Further, the frequency interpretation of probability tells us that the approximation becomes more accurate as the number of trials increases. To see why this is so, let’s increase the number of trials and plot the results. I carried out simulations for 2000, 4000, 8000 and 16000 trials. The results of these simulations are shown in Figures 3 through 6.

Figure 3: Result for 2000 throws

Figure 4: Result for 4000 throws


Figure 5: Result for 8000 throws

Figure 6: Result for 16000 throws

Since a dart is equally likely to end up anywhere within the square, the exact probability of a hit is simply the area of the dartboard (i.e. the circle)  divided by the entire area over which the dart can land. In this case, since the area of the enclosure (where the dart must fall) is 1 square unit, the area of the dartboard is actually equal to the probability.  This is easily seen by calculating the area of the circle using the standard formula \pi r^2 where r is the radius of the circle (0.5 units in this case).
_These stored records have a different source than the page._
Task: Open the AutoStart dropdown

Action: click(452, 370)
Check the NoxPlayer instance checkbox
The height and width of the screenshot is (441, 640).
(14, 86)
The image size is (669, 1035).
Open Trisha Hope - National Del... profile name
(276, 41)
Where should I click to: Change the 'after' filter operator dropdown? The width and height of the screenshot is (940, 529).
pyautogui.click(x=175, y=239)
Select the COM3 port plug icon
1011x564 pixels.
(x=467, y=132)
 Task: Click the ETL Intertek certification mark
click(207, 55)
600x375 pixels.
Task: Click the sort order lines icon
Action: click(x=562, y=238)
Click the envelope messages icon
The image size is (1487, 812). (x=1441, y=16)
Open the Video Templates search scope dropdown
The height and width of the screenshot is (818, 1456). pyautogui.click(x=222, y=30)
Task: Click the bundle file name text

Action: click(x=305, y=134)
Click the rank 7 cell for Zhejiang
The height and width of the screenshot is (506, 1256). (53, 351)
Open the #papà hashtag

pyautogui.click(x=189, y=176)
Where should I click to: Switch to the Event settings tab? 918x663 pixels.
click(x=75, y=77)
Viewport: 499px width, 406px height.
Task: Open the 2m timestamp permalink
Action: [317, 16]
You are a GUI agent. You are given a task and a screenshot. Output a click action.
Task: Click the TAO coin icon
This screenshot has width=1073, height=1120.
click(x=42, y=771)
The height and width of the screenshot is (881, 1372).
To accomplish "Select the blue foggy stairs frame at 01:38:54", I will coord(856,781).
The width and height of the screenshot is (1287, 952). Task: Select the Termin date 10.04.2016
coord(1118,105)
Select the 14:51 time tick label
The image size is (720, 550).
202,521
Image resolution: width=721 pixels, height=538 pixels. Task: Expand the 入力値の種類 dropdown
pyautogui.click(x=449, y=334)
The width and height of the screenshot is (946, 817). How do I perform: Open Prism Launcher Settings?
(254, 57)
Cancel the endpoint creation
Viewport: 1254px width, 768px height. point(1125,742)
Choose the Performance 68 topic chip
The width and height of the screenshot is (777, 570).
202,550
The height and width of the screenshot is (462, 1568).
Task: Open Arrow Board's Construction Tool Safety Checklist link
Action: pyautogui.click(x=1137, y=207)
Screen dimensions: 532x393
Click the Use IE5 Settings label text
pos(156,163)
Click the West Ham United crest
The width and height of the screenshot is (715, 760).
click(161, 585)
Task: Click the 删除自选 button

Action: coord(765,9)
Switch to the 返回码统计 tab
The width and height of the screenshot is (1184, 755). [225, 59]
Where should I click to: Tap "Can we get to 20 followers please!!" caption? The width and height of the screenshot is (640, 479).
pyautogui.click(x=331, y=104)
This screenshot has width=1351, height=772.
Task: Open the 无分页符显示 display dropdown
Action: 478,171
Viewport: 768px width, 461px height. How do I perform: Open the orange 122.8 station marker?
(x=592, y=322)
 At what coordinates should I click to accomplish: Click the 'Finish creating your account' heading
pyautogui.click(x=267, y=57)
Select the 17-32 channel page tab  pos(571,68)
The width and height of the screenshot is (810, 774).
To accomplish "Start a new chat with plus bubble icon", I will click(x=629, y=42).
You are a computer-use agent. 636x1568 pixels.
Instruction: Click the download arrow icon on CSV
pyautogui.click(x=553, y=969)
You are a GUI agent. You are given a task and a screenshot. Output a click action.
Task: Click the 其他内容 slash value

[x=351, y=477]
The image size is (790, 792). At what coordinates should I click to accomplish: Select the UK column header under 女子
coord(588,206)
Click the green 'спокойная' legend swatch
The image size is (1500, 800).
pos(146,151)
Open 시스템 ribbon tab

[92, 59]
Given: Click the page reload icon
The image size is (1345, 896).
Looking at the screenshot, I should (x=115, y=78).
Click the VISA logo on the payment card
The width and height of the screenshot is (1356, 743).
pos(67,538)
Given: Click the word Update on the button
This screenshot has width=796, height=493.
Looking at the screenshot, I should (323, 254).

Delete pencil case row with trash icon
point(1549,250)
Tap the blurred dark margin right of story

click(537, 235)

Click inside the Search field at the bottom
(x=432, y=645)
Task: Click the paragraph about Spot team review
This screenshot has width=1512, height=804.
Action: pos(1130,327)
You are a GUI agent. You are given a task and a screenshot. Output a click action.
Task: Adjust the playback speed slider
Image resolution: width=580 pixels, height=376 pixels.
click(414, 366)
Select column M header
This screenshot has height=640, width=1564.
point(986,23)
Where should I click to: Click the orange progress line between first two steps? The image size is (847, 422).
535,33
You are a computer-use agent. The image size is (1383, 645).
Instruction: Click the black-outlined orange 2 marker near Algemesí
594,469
This yields 0.785398 sq units, which is reasonably close to the number that we got for the 1000 trial case.  In the 16000 trial case, I  get a number that’s closer to the exact result: an average of 0.7860 from 10 sets of 16000 trials.

As we see from Figure 6, in the 16000 trial case, the entire square is peppered with closely-spaced “dart marks” – so much so, that it looks as though the square is a uniform blue.  Hence, it seems intuitively clear that as we increase, the number of throws, we should get a better approximation of the area and, hence, the probability.

There are a couple of points worth mentioning here. First, in principle this technique can be used to calculate areas of figures of any shape. However, the more irregular the figure, the worse the approximation – simply because it becomes less likely that the entire figure will be sampled correctly by “dart throws.” Second,  the reader may have noted that although the 16000 trial case gives a good enough result for the area of the circle, it isn’t particularly accurate considering the large number of trials. Indeed, it is known that the “dart approximation” is not a very good way of calculating areas – see this note for more on this point.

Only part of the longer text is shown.